The cats showed a faint, lazy interest in all this commotion. The biggest of them, the bright orange, sat up and then stood up and stretched, and lay down again, wrapping himself up in his own coat. “I am ignoring you,” each cat said, opening its eyes just enough to show a gleam of light, and then, closing its eyes again, each cat said, as always, “I choose myself.”
But the moment had arrived when East Hampton, with its waves and sand and its wide golf course and its ponds of wild water birds and its fine main street and its hilly green graveyard, was about to be revealed all over again by the new light. Mary Ann heard the first birds, the smallest ones, who sing suddenly at the end of darkness. She listened to their sweet voices, and then she stood up and went to open the front door. It was still night out, but the darkness had retreated into the bushes and trees. She could see
the sky shifting. It was the moment she liked, because it proved she was right and that nothing was real. It was also the moment when the cats went out to kill. She looked around the room and saw the big orange, the little black favorite, the long-haired wild one, and the quiet calico. Only Tom, the secret hunter, was absent. Tom hunted alone and far away and never, thank God, brought his little victims into the house. Mary Ann walked through the empty blue-floored room that led to her small kitchen and heated a saucepan of milk and gave it to the cats, hoping to lull them back to sleep and sloth. She turned out the light in the kitchen and saw the dim blue world outside. It was nearly time for the sea gulls to start their march inland. She would have liked to go outside to watch them, but the one morning she had gone out, her long white robe had startled them, and they had risen up in outrage and gone away screeching that their day was ruined.
She went upstairs and stood at her bedroom window, which faced the sea. The sea gulls were just appearing, coming in from the beach and lining up along the top of the long rise that banked the road going down to the sea. They began to walk at once, taking their usual path, which brought them at an angle across the golf course and down the children's lawn to Mary Ann's house. Now the golf course was ghostly with them, and they continued to advance, white birds that whitened and grew bigger as they drew closer. They all walked. The few that flew up descended to the ground at once and started walking again. Some sailed while they walked, showing their wings. They came this way every morning, sometimes more of them and sometimes fewer, and the leaders always stopped at the far edge of the narrow driveway that separated her lawn from the children's. A few steps more would have brought the sea gulls to the walls of her house, but they never took the last few steps, and no matter how close they came they always seemed to be very far away. They walked like emperors, or like
jockeys, or like stoics. They knew the ocean, and kept vigil by it in regimental rows, and they screamed against patience, and walked for their health on expensive grass, and Mary Ann thought they knew themselves and she was baffled by them. They were indomitable. There was no need to fear for them or pity them. In her imagination they were living stones that had found wings to save themselves during some long and drastic fall in forgotten times.

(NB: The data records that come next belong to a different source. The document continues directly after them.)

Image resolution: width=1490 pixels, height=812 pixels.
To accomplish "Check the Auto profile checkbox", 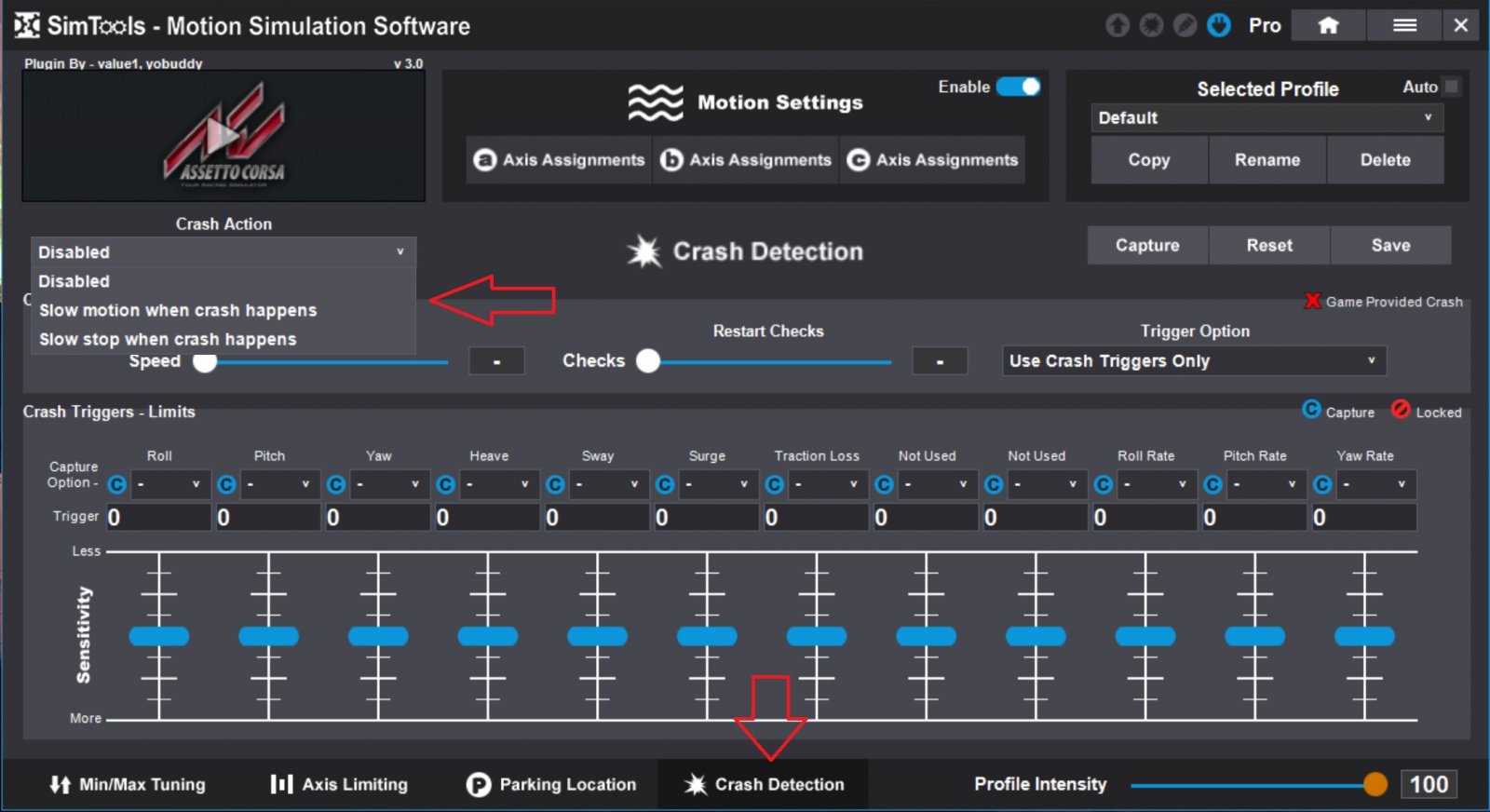I will 1451,87.
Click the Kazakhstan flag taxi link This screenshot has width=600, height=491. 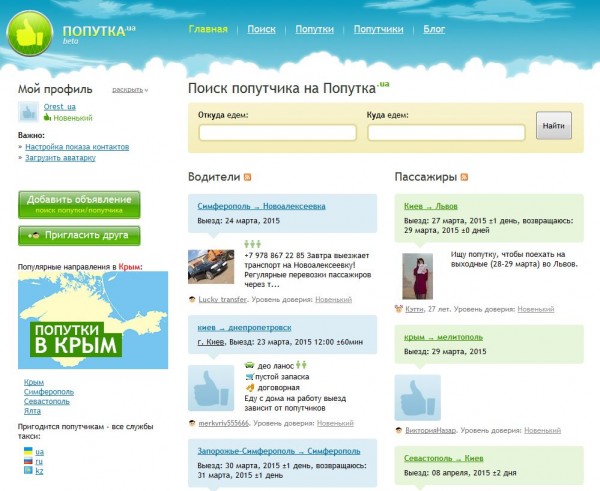[x=27, y=471]
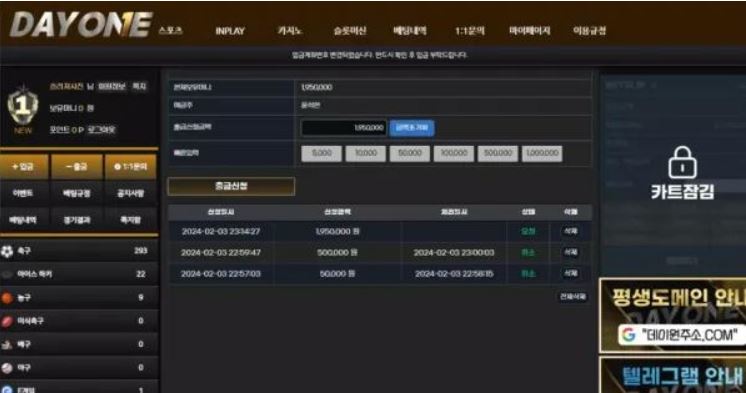This screenshot has height=393, width=746.
Task: Open the 평생도메인 안내 banner
Action: [x=672, y=315]
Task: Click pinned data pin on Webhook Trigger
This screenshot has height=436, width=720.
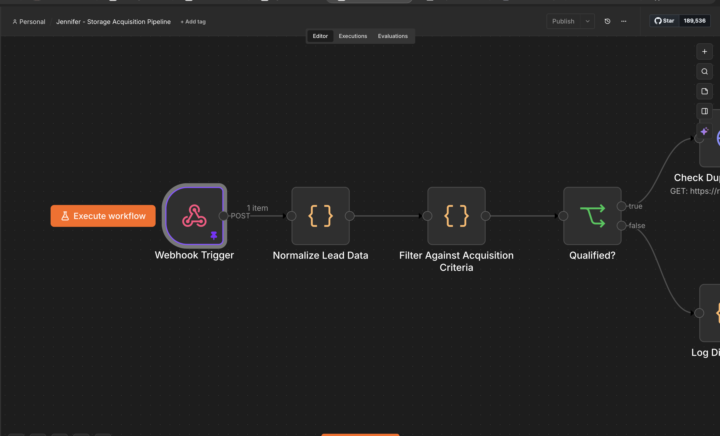Action: point(214,235)
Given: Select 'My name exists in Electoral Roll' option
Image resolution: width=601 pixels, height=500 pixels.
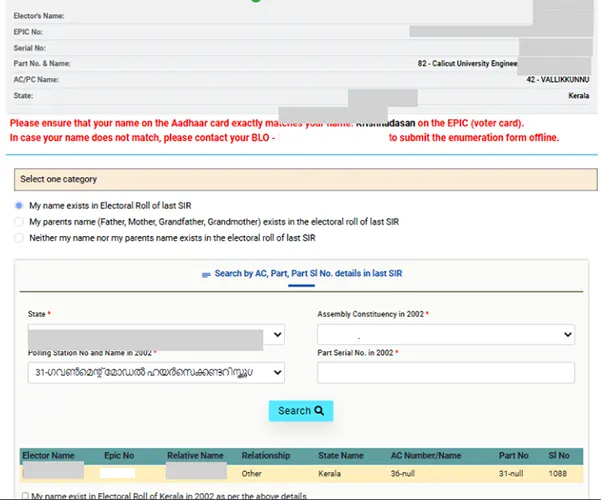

Now the leaders reached the edge of the driveway, the limit of their walk, and paused, and there was a general pause all the way back across the lawn and the golf course, and then they all rose up and flew back to the sea. To watch the sea gulls go was like watching the snow stop falling. You couldn't say when the last flake fell, and you could not mark the last sea gull. Mary Ann turned from the window and looked at her bed, which was very large and took up most of the room. She had closed the bedroom door after her, but Bluebell had slipped in with her and was now curled humbly on a corner of the pink quilt. “All right, Bluebell,” Mary Ann said, “as long as you're here,” and she lay down and pulled the quilt over her and fell asleep, knowing unrepentantly that the sun had risen.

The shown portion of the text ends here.